Women and Federal Nutrition Programs
Federal programs can provide low-income women and their families with essential helping obtaining food and income support. The Supplemental Nutrition Assistance Program (SNAP), formerly the Federal Food Stamp Program,helps low-income individuals purchase food. In 2007, more than 13 million adults participated in SNAP; of these, nearly 9 million (67.8 percent) were women. Among participating women, nearly 4.1 million (45.7 percent) were in the 18- to 35-year-old age group.The number of people participating in SNAP increased significantly in 2008 due to the economic downturn resulting in an addition of nearly 4 million people of all ages from January through September 2008 alone.1
Female-headed households with children make up 30.5 percent of households that rely on food stamps, and represent nearly 60 percent of food stamp households with children (data not shown).

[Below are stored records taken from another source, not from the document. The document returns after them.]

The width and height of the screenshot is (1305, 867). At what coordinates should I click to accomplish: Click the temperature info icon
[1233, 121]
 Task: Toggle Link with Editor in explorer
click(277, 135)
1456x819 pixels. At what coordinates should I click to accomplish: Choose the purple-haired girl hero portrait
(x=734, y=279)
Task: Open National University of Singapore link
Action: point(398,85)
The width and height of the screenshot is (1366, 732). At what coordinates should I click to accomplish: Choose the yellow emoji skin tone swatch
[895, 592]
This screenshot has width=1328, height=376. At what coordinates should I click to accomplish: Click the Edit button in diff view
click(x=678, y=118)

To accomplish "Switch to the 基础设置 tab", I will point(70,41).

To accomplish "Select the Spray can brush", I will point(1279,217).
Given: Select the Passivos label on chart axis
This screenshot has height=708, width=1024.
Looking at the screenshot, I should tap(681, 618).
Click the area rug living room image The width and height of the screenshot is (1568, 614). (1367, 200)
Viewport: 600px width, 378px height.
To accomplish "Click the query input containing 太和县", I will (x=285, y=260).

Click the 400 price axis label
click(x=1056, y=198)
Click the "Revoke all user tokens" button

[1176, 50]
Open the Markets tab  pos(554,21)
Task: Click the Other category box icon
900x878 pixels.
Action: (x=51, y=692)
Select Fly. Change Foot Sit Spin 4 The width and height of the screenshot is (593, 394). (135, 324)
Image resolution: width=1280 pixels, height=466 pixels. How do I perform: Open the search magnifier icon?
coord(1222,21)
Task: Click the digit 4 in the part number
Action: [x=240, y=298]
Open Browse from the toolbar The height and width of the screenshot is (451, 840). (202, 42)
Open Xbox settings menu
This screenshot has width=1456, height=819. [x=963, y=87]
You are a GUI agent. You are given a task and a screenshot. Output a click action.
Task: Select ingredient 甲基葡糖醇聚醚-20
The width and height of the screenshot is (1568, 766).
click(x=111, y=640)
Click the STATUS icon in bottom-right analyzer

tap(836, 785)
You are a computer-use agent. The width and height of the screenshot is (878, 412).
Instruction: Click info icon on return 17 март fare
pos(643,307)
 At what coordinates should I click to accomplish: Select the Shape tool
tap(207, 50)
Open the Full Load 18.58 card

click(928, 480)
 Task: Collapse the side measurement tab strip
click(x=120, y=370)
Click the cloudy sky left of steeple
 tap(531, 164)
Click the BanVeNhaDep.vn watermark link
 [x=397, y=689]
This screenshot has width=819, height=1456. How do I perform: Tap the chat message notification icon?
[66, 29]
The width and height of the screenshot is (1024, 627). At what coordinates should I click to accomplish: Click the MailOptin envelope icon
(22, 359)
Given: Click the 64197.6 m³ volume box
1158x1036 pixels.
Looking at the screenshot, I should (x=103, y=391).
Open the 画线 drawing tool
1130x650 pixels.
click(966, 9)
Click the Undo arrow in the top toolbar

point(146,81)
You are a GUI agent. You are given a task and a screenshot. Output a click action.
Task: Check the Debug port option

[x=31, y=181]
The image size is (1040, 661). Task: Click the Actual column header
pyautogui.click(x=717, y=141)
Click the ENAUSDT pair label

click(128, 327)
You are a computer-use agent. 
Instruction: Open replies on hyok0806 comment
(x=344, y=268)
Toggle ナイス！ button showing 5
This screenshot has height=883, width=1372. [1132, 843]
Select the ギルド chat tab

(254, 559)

The Special Supplemental Nutrition Program for Women, Infants, and Children (WIC) also plays an important role in serving women and families by providing supplementary nutrition during pregnancy, the postpartum period, and while breastfeeding. More than three-quarters of all WIC participants are infants and children (75.3 percent); however, the program also serves more than 2 million pregnant women and mothers, representing 24.7 percent of WIC participants in 2008. During the years 1992–2008, the number of women participating in WIC increased by 75.6 percent, and it continues to rise.